Textauszug:
★ ★ ★ ★ ★
Doch in Wirklichkeit ist René arbeitslos und total vereinsamt. Die Begegnung mit Senta Berger entstammt seiner Fantasie und auch seinen Beruf als Lehrer hat der Soziopath längst aufgegeben. Er lebt gemeinsam mit seiner gebrechlichen Mutter in einer heruntergekommenen Gemeindebauwohnung in Wien, die bis oben hin mit alten Zeitschriften zugemüllt ist. Sein Tag besteht aus den ewig gleichen Abläufen und im Sortieren der angehäuften Zeitschriften. Seine Wünsche und Erwartungen an der Seite der perfekten Frau hat sich nicht erfüllt...
Leicht hat es der österreichische Dokumentarfilmer und Filmemacher Ulrich Seidl seinem ohnehin sehr aufgeschlossenen Publikum wohl noch nie gemacht. Egal ob er in seinen Dokumentationen tierliebende Menschen, Gläubige beim Beten oder „wahre“ Männer auf der Suche nach der idealen Frau portraitiert, oder in seinen semidokumentarischen Filmen Personen zeigt, die es im Leben nicht leicht haben – seine Kamera zeigt uns Dinge, die unbequem sind und die man zumeist auch gar nicht sehen möchte. Seidl hält auch dann drauf, wenn es bereits weh tut und man als Zuschauer am liebsten aktiv in das Geschehen eingreifen möchte. Dabei verzichtet Seidl auf jegliche Wertung und überlässt seinen Protagonisten eine Plattform, die sie ansonsten niemals bekommen würden.
★ ★ ★ ★ ★
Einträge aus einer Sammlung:
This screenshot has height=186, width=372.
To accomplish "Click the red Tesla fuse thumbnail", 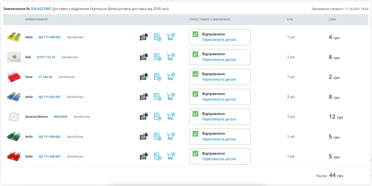I will click(x=14, y=77).
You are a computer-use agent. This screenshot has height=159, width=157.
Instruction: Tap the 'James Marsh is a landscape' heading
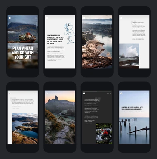click(56, 39)
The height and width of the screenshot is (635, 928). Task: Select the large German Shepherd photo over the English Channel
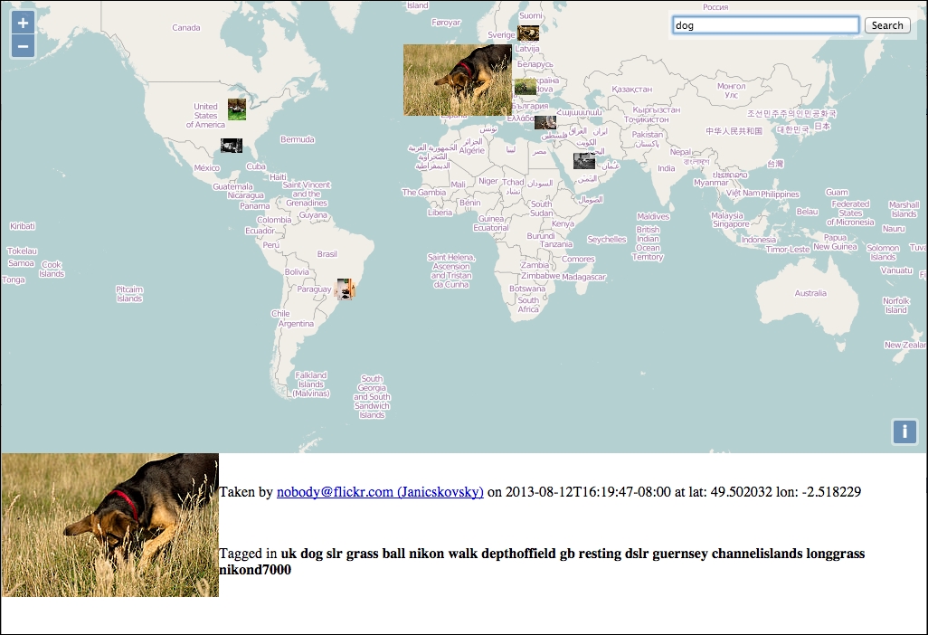(457, 80)
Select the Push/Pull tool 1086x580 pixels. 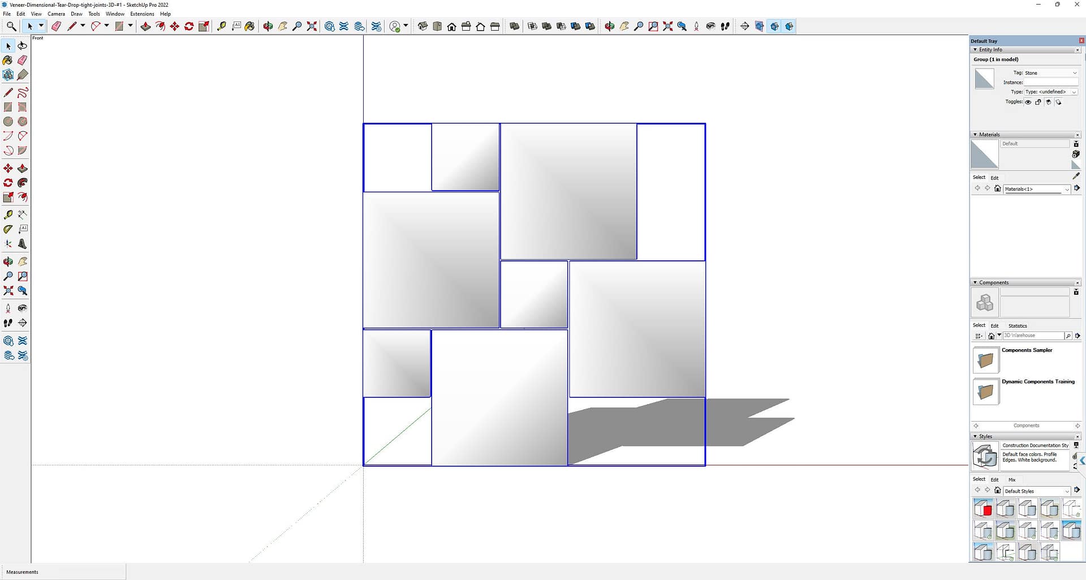(23, 168)
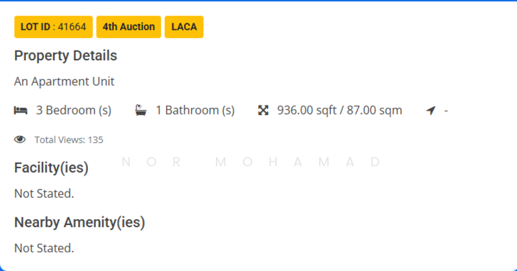Click the floor area expand-arrows icon
Screen dimensions: 517x271
tap(263, 111)
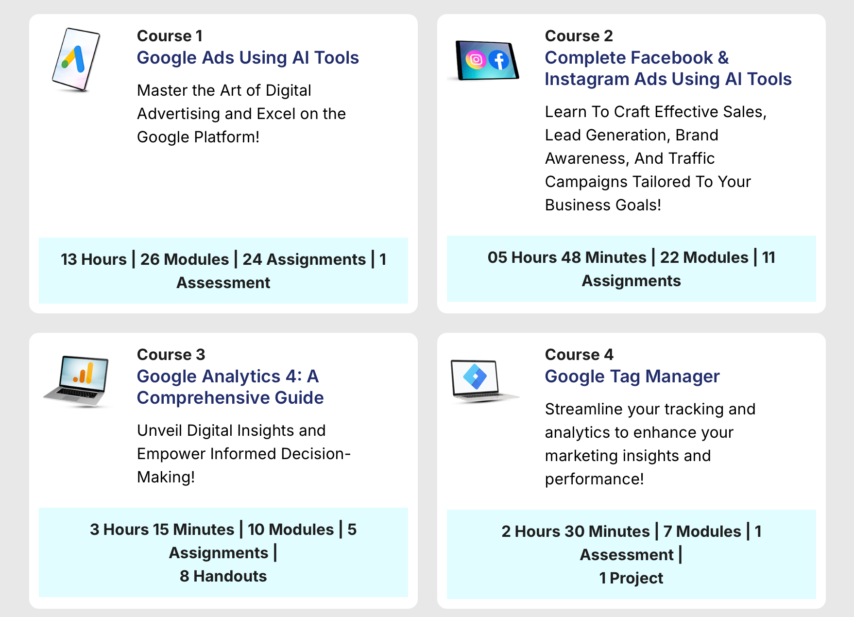Select the 2 Hours 30 Minutes info bar
Viewport: 854px width, 617px height.
[x=631, y=554]
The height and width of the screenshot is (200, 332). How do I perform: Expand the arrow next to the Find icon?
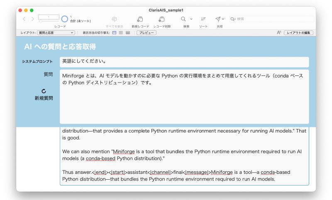[x=191, y=19]
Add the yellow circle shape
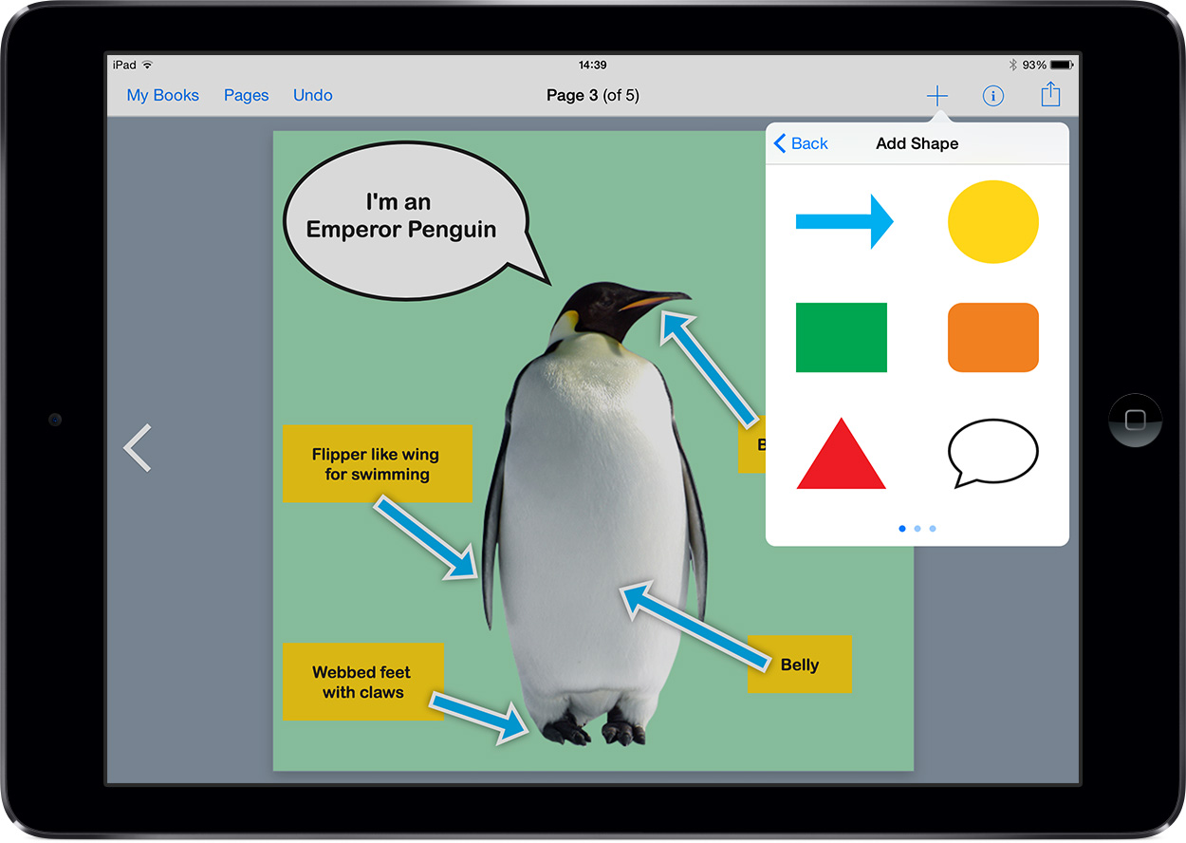This screenshot has height=843, width=1186. pos(992,222)
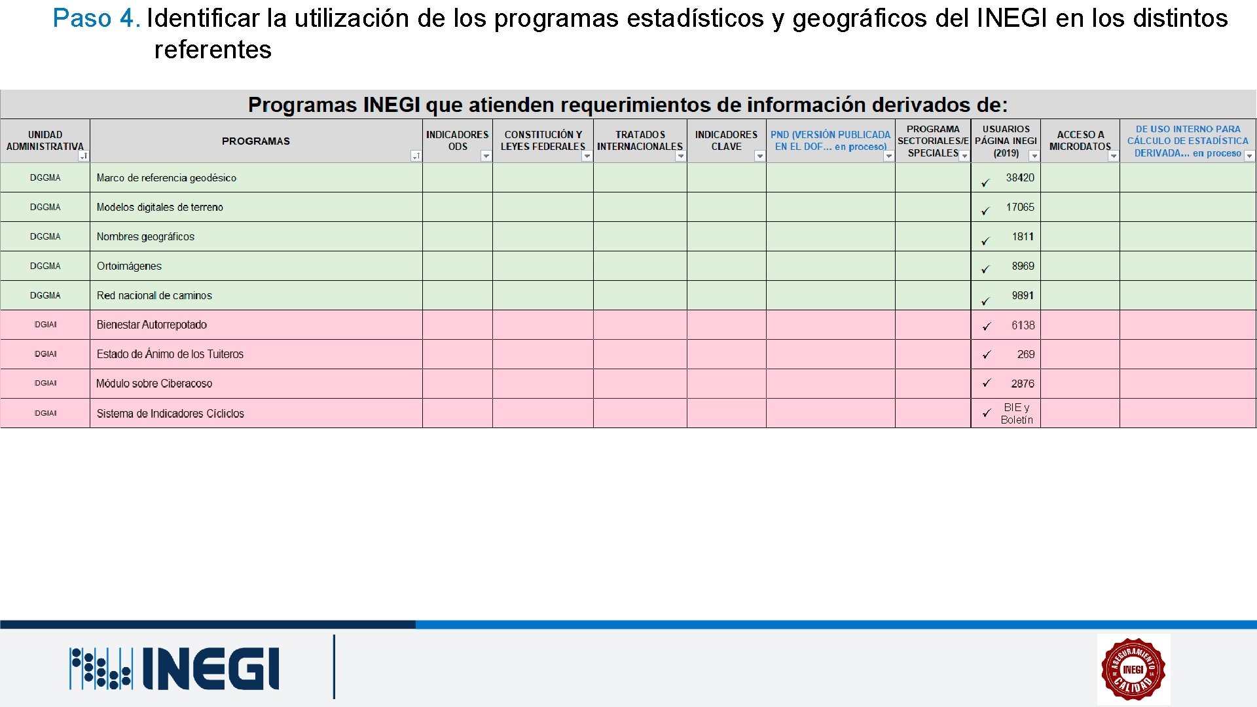1257x707 pixels.
Task: Click pink DGIAI cell for Tuiteros row
Action: [45, 354]
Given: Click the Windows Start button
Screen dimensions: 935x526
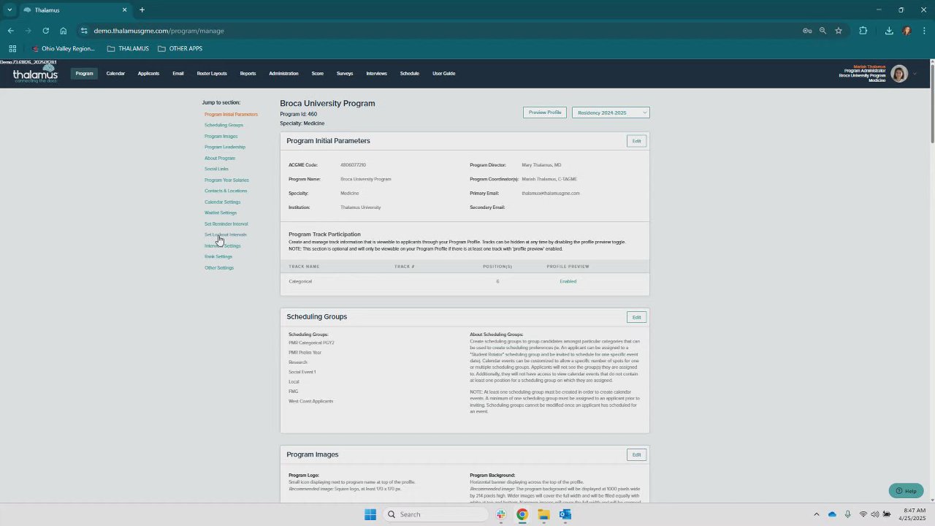Looking at the screenshot, I should pyautogui.click(x=370, y=514).
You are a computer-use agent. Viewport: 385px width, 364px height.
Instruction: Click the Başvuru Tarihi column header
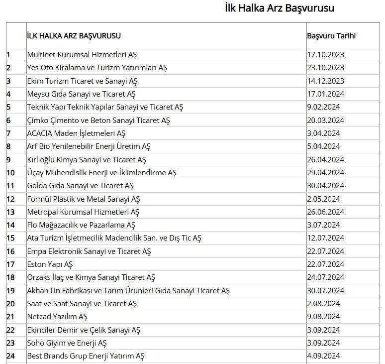click(331, 36)
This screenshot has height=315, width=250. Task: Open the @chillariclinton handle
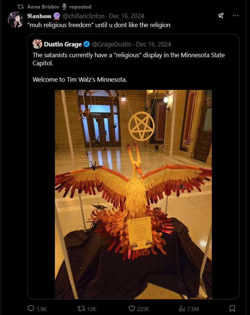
★ ★ ★ ★ ★
Aufgaben und Übungen:
1. Was sagt der Textauszug über Ulrich Seidl zu diesen Punkten?
(a) Mit wem lebt René zusammen?
(b) In welcher Stadt befindet sich Renés Wohnung?
(c) Worauf verzichtet Seidl laut dem Textauszug?
2. Wie könnte der Textauszug über Ulrich Seidl weitergehen? Knüpfe an seinen letzten Satz an und schreibe ihn fort.
Die Einträge stammen aus einer anderen Quelle als der Textauszug über Ulrich Seidl.

Lösungen:
1.
(a) Mit seiner gebrechlichen Mutter.
(b) In Wien.
(c) Auf jegliche Wertung.

2.
Auch in dem 1997 entstandenen Dokumentarfilm „Der Busenfreund“, der eigentlich für den österreichischen Rundfunk entstanden ist, zeigt uns Ulrich Seidl eine Person, die man wohl unter normalen Umständen wohl nicht so einfach zu Gesicht bekommen würde. René Rupnik, ein Messie um die Fünfzig, der sich philosophische Gedanken über das Leben und insbesondere Frauen macht und dessen Leben irgendwann mal in die falsche Richtung gelaufen ist. Von der restlichen Menschheit hat er sich zurückgezogen und fristet vereinsamt und ohne soziale Kontakte ein tristes Leben zwischen nutzlosen Zeitschriften, die er wie einen Schutzwall gegen äußere Einflüsse aufgebaut hat.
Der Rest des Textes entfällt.